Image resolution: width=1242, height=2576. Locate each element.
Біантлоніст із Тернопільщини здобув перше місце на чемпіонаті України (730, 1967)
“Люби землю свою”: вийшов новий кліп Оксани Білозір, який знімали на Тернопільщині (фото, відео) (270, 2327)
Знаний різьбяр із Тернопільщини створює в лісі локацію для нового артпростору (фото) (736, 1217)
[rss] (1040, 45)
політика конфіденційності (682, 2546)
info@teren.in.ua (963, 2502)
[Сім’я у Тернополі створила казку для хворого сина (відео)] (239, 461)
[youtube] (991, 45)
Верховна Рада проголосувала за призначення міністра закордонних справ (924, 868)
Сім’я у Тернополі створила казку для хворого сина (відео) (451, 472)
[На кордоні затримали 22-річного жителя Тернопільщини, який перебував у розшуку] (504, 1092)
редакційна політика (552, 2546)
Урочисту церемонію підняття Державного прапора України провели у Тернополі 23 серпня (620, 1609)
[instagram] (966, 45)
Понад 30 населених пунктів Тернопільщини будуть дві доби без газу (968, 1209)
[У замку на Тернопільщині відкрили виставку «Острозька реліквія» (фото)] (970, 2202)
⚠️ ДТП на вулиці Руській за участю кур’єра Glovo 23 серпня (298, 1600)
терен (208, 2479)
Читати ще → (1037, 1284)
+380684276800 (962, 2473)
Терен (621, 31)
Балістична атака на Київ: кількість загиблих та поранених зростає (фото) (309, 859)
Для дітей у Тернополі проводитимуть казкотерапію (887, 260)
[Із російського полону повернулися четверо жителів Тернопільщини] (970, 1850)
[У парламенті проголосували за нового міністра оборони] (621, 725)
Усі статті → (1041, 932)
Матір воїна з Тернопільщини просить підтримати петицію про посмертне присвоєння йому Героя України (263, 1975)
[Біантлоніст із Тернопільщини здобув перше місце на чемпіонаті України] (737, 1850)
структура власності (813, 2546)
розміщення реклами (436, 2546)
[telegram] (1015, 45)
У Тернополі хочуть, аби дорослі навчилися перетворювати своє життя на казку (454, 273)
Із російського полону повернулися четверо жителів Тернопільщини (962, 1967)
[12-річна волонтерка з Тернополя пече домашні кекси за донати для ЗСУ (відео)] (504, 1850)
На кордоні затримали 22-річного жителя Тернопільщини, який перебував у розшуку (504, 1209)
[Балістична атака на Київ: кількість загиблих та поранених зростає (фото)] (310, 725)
==============================
YOUR OBJECTIVE: In the listing above, find the line with "info@teren.in.ua (963, 2502)" and the line with "[У замку на". Output those two lines and every line between them, exactly as written.

THE ANSWER:
info@teren.in.ua (963, 2502)
[Сім’я у Тернополі створила казку для хворого сина (відео)] (239, 461)
[youtube] (991, 45)
Верховна Рада проголосувала за призначення міністра закордонних справ (924, 868)
Сім’я у Тернополі створила казку для хворого сина (відео) (451, 472)
[На кордоні затримали 22-річного жителя Тернопільщини, який перебував у розшуку] (504, 1092)
редакційна політика (552, 2546)
Урочисту церемонію підняття Державного прапора України провели у Тернополі 23 серпня (620, 1609)
[instagram] (966, 45)
Понад 30 населених пунктів Тернопільщини будуть дві доби без газу (968, 1209)
[У замку на Тернопільщині відкрили виставку «Острозька реліквія» (фото)] (970, 2202)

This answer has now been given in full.